Ainsi fut décidée la conduite à tenir vis-à-vis des pirates, bien que Pencroff n'en augurât rien de bon.
On ne les attaquerait pas, mais on se tiendrait sur ses gardes. Après tout, l'île était grande et fertile. Si quelque sentiment d'honnêteté leur était resté au fond de l'âme, ces misérables pouvaient peut-être s'amender. Leur intérêt bien entendu n'était-il pas, dans les conditions où ils avaient à vivre, de se refaire une vie nouvelle. En tout cas, ne fût-ce que par humanité, on devait attendre. Les colons n'auraient peut-être plus, comme auparavant, la facilité d'aller et de venir sans défiance.
Jusqu'alors ils n'avaient eu à se garder que des fauves, et maintenant six convicts, peut-être de la pire espèce, rôdaient sur leur île. C'était grave, sans doute, et c'eût été, pour des gens moins braves, la sécurité perdue.
N'importe! Dans le présent, les colons avaient raison contre Pencroff. Auraient-ils raison dans l'avenir?
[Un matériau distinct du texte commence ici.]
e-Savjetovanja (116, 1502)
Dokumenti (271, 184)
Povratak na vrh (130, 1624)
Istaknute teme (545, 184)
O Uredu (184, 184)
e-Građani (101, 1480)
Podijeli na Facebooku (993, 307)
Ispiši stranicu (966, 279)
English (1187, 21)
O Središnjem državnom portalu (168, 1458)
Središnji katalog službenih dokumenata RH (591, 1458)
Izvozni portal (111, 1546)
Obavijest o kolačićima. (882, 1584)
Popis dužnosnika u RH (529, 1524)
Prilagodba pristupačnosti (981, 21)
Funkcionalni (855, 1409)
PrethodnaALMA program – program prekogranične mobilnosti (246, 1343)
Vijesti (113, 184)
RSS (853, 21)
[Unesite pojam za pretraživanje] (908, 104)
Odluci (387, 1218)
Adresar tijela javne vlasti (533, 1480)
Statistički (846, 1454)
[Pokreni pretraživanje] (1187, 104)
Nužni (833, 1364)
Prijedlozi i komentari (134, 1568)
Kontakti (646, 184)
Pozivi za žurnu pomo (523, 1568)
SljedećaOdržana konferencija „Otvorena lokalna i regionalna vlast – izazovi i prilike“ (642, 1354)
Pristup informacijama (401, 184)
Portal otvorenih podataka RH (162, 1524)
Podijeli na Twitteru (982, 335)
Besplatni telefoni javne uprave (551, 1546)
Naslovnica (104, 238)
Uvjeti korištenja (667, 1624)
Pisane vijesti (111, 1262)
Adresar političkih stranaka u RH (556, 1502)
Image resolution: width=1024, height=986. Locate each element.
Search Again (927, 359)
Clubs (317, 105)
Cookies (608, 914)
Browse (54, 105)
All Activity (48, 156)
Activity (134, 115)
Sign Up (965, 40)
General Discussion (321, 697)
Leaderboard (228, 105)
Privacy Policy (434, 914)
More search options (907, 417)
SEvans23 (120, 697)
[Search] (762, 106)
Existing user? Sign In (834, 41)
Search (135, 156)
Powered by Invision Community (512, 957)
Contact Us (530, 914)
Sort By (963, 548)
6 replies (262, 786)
On le verrait.
CHAPITRE VI
Cependant, la grande préoccupation des colons était d'opérer cette exploration complète de l'île, qui avait été décidée, exploration qui aurait maintenant deux buts: découvrir d'abord l'être mystérieux dont l'existence n'était plus discutable, et, en même temps, reconnaître ce qu'étaient devenus les pirates, quelle retraite ils avaient choisie, quelle vie ils menaient et ce qu'on pouvait avoir à craindre de leur part.
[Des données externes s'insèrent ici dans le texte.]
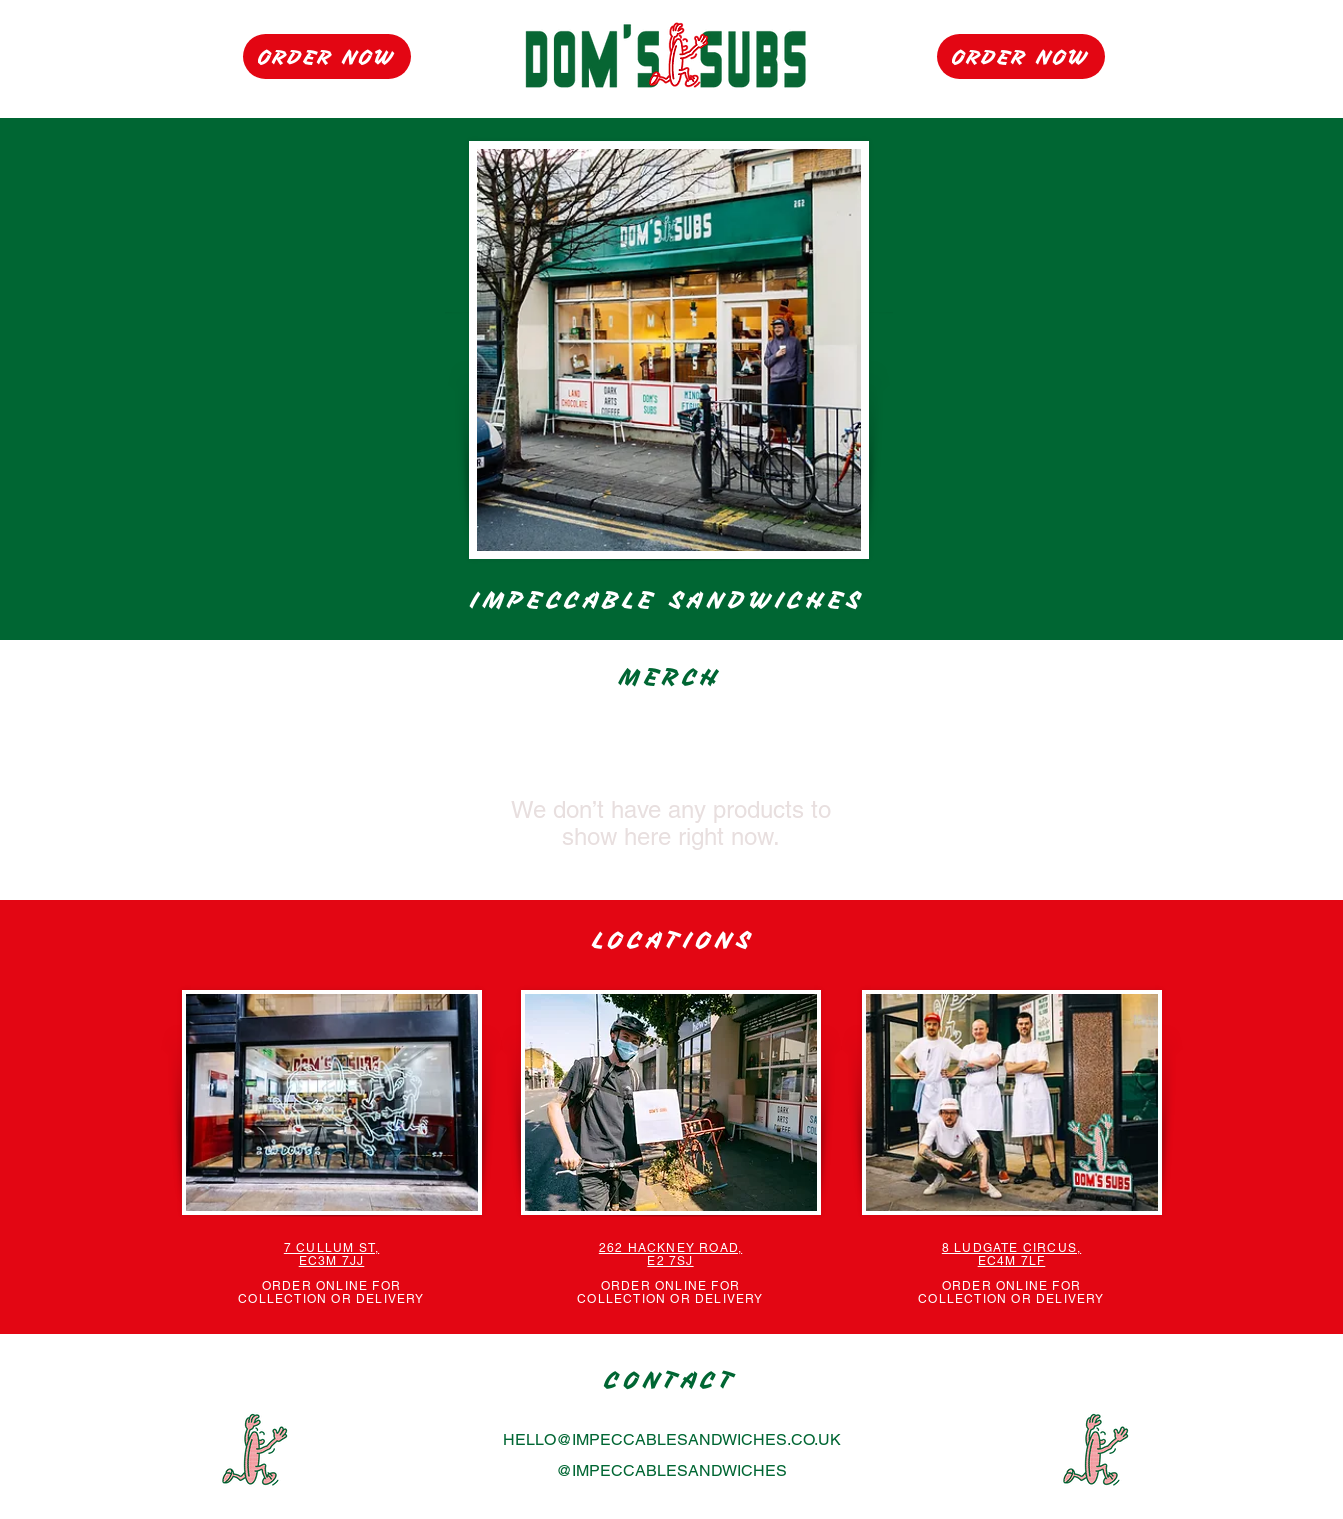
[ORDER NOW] (327, 56)
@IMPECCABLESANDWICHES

Cyrus Smith désirait partir sans retard; mais, l'expédition devant durer plusieurs jours, il avait paru convenable de charger le chariot de divers effets de campement et d'ustensiles qui faciliteraient l'organisation des haltes. Or, en ce moment, un des onaggas, blessé à la jambe, ne pouvait être attelé; quelques jours de repos lui étaient nécessaires, et l'on crut pouvoir sans inconvénient remettre le départ d'une semaine, c'est-à-dire au 20 novembre. Le mois de novembre, sous cette latitude, correspond au mois de mai des zones boréales. On était donc dans la belle saison. Le soleil arrivait sur le tropique du Capricorne et donnait les plus longs jours de l'année. L'époque serait donc tout à fait favorable à l'expédition projetée, expédition qui, si elle n'atteignait pas son principal but, pouvait être féconde en découvertes, surtout au point de vue des productions naturelles, puisque Cyrus Smith se proposait d'explorer ces épaisses forêts du Far-West, qui s'étendaient jusqu'à l'extrémité de la presqu'île serpentine.
Pendant les neuf jours qui allaient précéder le départ, il fut convenu que l'on mettrait la main aux derniers travaux du plateau de Grande-vue.
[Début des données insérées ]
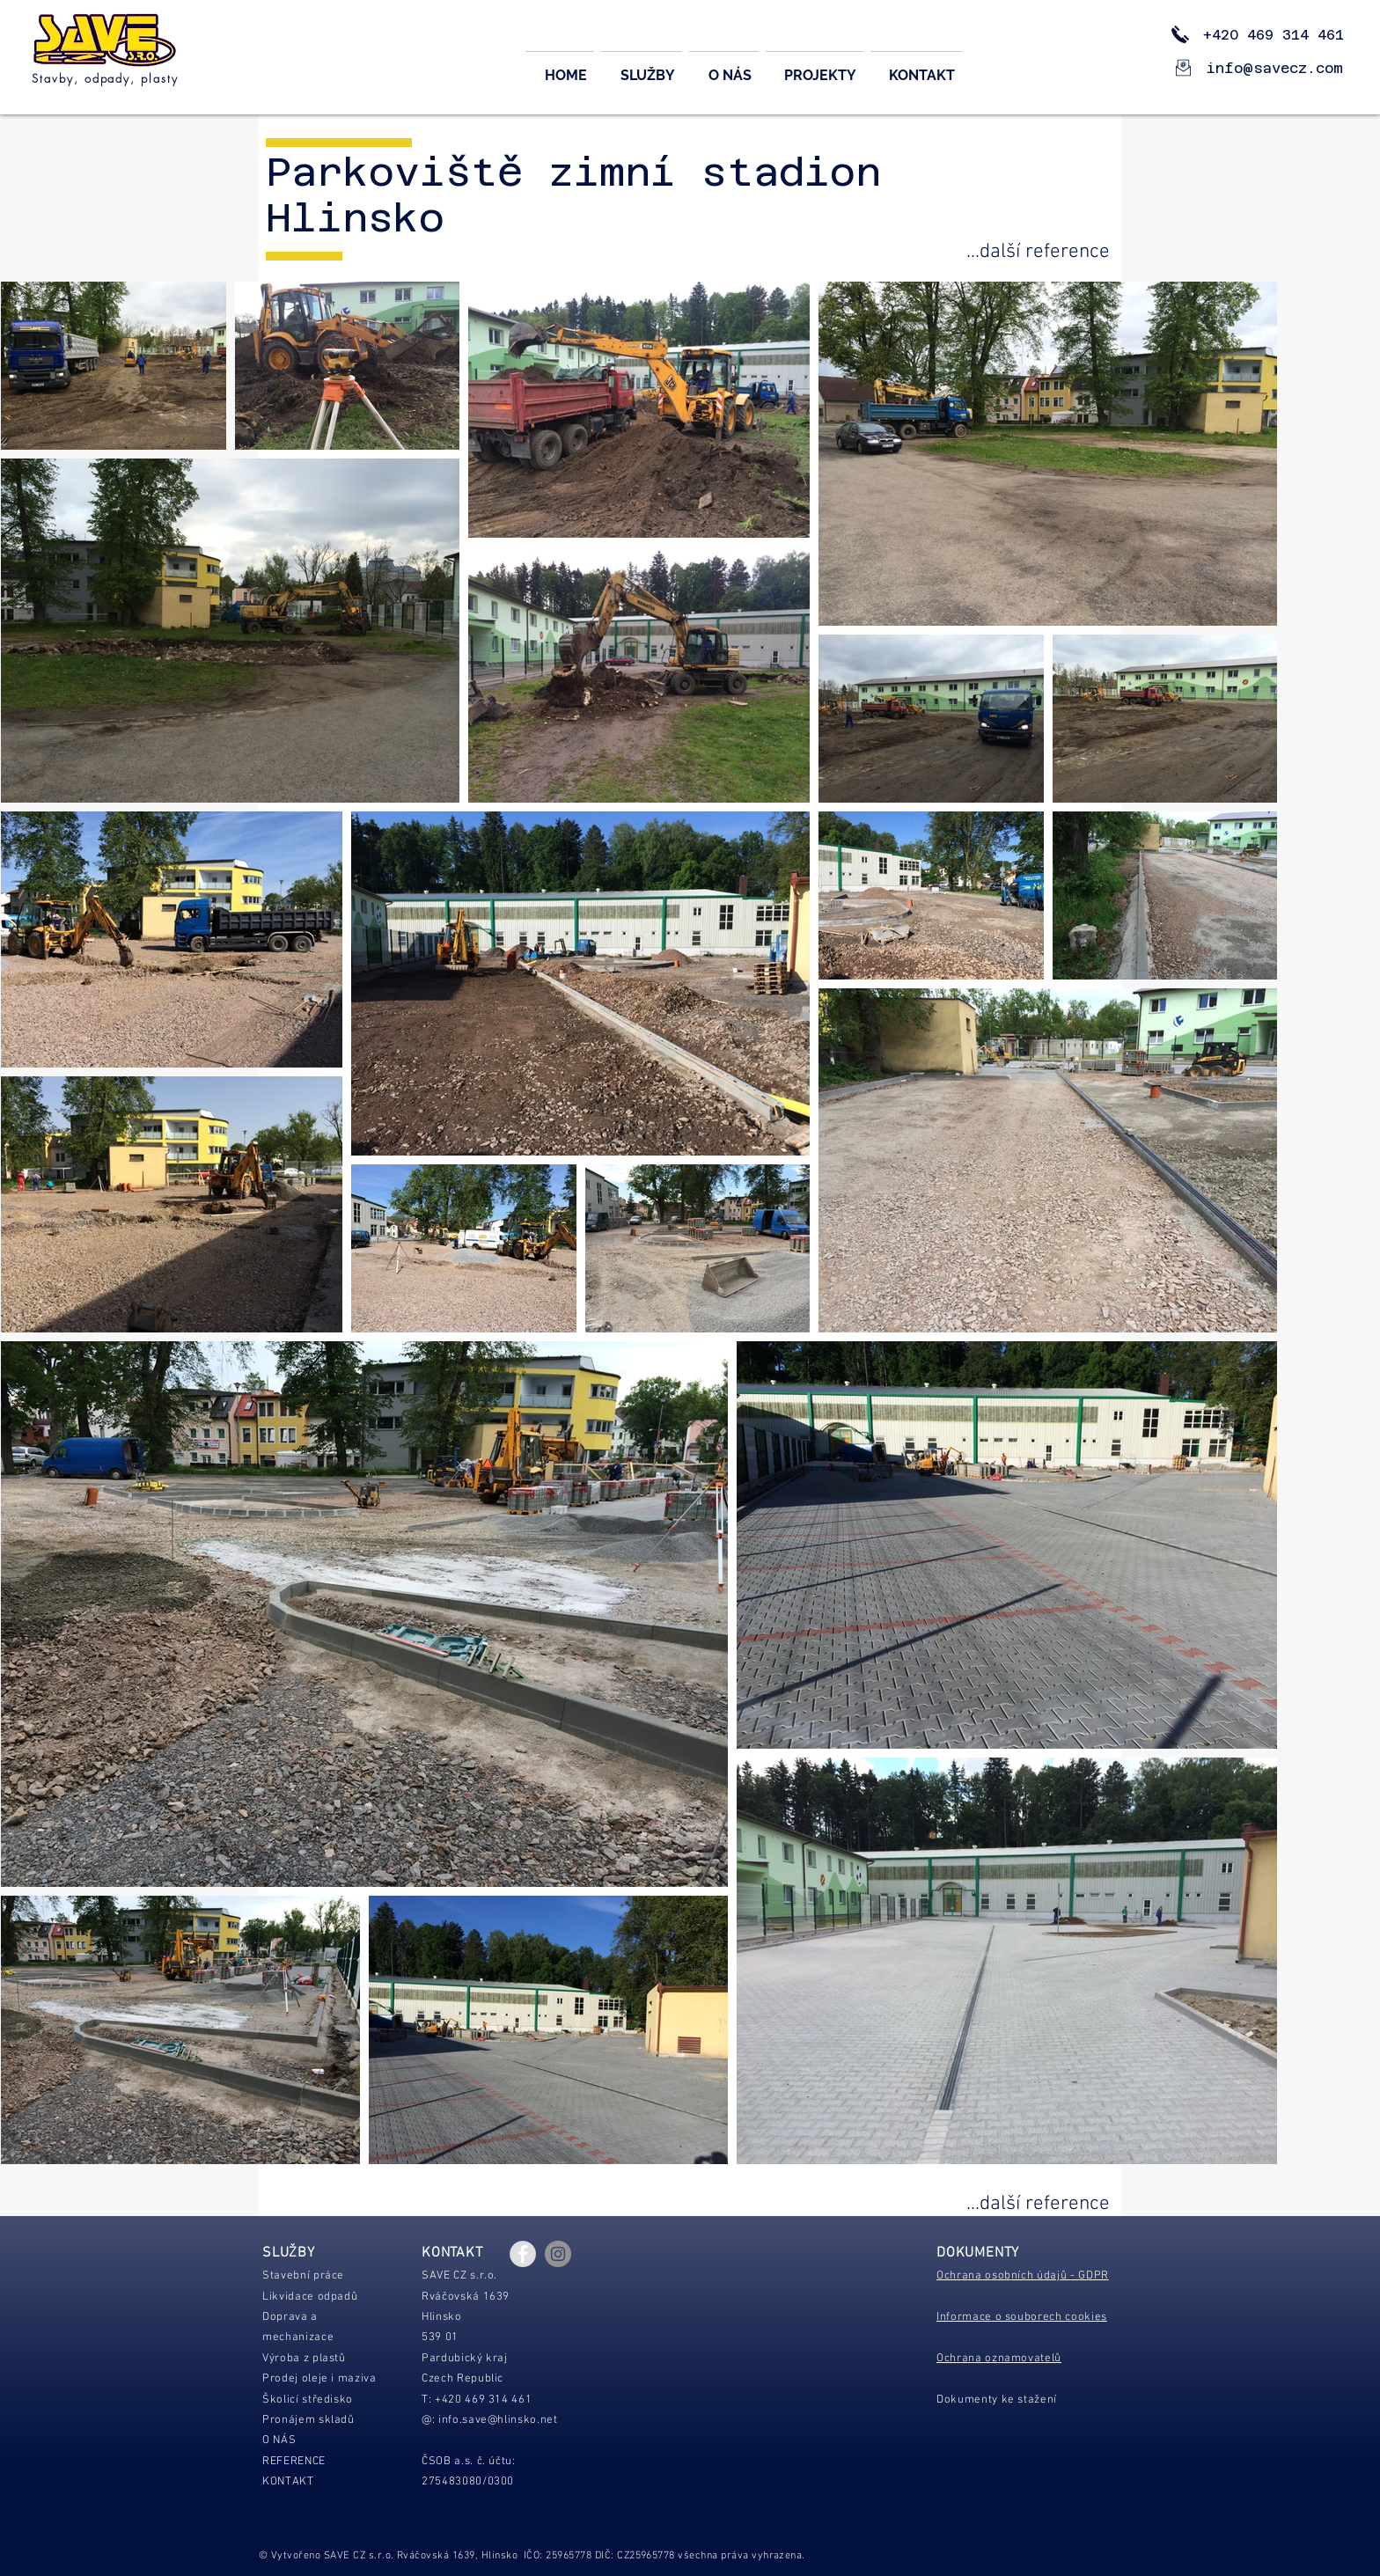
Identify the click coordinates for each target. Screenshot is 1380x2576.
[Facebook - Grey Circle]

Cependant, il était nécessaire qu'Ayrton retournât au corral, où les animaux domestiques réclamaient ses soins. On décida donc qu'il y passerait deux jours, et qu'il ne reviendrait à Granite-House qu'après avoir largement approvisionné les étables. Au moment où il allait partir, Cyrus Smith lui demanda s'il voulait que l'un d'eux l'accompagnât, lui faisant observer que l'île était moins sûre qu'autrefois.